Diffuse Disease: Conditions such as diffuse chronic pancreatitis.
Anatomical Constraints: Inability to preserve at least 5 cm of the distal pancreatic stump or the presence of distal body-tail atrophy.
Vascular Limitations: Specific vascular patterns (e.g., Melliere and Moulle type III) where the blood supply to the pancreatic tail is exclusively dependent on arteries located in the resection zone.
Surgical Methodology and Technical Considerations
The procedure requires precise dissection to isolate the central segment from major vascular structures.
Isolation: The pancreas is mobilized at its superior and inferior margins. The posterior surface is dissected from the splenic vein, and collateral vessels from the splenic artery are ligated.
Transection: After placing marginal stitches, the pancreas is transected. Frozen section analysis is mandatory to ensure tumor-free margins.
Proximal Management: The pancreatic duct on the proximal (head) segment is closed via suturing or stapling.
Distal Reconstruction: To maintain drainage of the tail, the distal segment is reconstructed using one of two methods:
Pancreaticojejunostomy (PJ): The most common method (87.6%), involving a Roux-en-Y loop.
Pancreaticogastrostomy (PG): Utilized in 12.4% of cases; some surgeons prefer this as it allows for later endoscopic inspection of the duct.
Laparoscopic Approach
While laparoscopic CP is feasible, it is currently restricted to specialized centers.

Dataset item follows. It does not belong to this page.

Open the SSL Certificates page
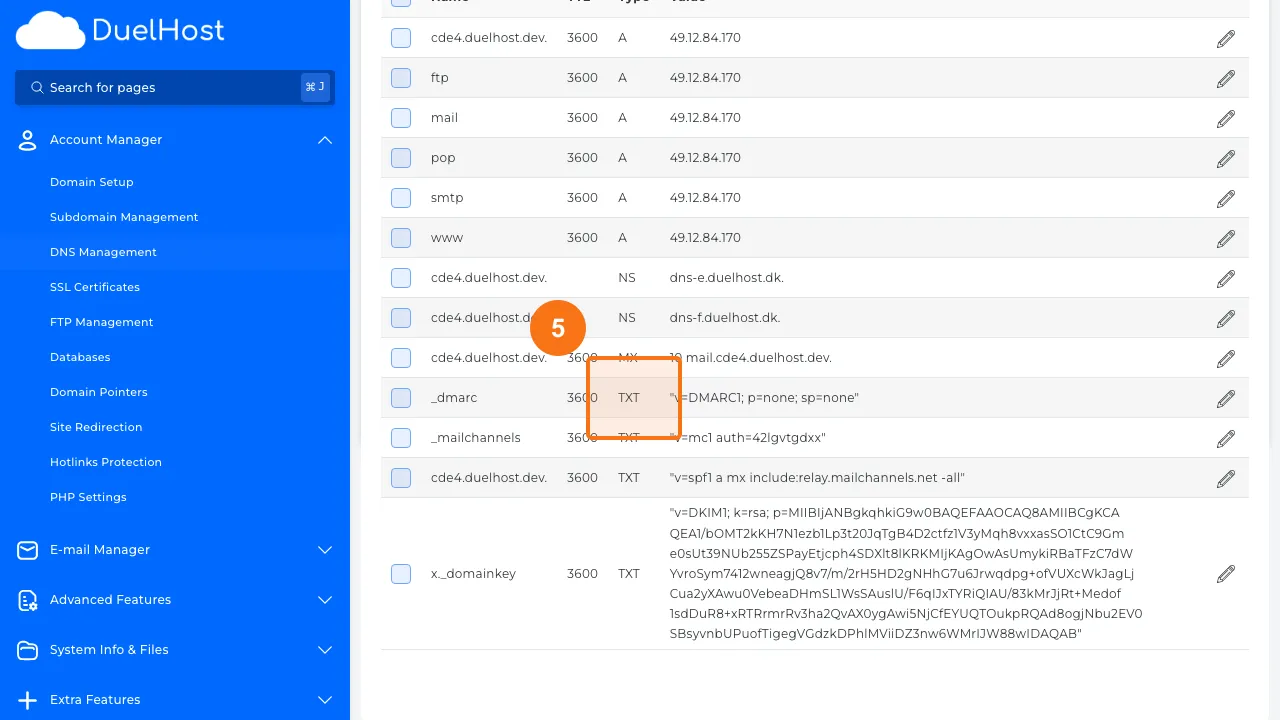Viewport: 1280px width, 720px height. coord(95,287)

It is characterized by:
Longer mean operative times (approximately 356 minutes).
A significant pancreatic fistula rate (46%).
No current reduction in mean hospital stay (13.8 days).
Comparative Analysis: Central vs. Distal Pancreatectomy
The clinical utility of CP is best understood when compared to Distal Pancreatectomy (DP), the traditional alternative for mid-body lesions.
Clinical Outcomes and Complications
The Pancreatic Fistula Concern
The primary deterrent for CP is the high rate of pancreatic fistulas, with reported incidences ranging from 0% to 63%.
Causes: The risk is elevated because CP involves two potential leak sites (the closed proximal stump and the distal anastomosis) and is often performed on soft, non-fibrotic pancreases with small-caliber ducts.
Severity: Despite the high frequency, most fistulas are "Grade A" and can be managed conservatively.
Mortality: The perioperative mortality rate remains very low at approximately 0.97%.
Long-Term Functional Benefits
The "real test" of CP is its ability to preserve endocrine and exocrine function.
Endocrine Preservation: Patients undergoing DP have a 9-fold higher risk of developing new-onset diabetes compared to those undergoing CP.
Exocrine Preservation: There is a 3-fold increase in exocrine insufficiency (requiring enzyme substitution) in DP patients compared to CP patients.
Delayed Onset: In cases where deficiencies do occur in CP patients, they take significantly longer to develop than in the DP group.
Local Recurrence Risk
The risk of local recurrence following CP is low, reported at roughly b. This risk is highest in patients with IPMN due to the diffuse nature of the disease. Mitigation strategies include intraoperative pancreaticoscopy and frozen section analysis of the margins.
Conclusion
Central Pancreatectomy is a safe and effective organ-preserving surgical option for benign or low-grade malignant lesions of the pancreatic neck and proximal body. While the procedure carries a higher risk of short-term complications—specifically pancreatic fistulas—these are typically minor and manageable. The significant reduction in long-term metabolic and digestive morbidities (diabetes and exocrine failure) compared to traditional resections confirms that for appropriate clinical indications, the benefits of CP outweigh the surgical risks.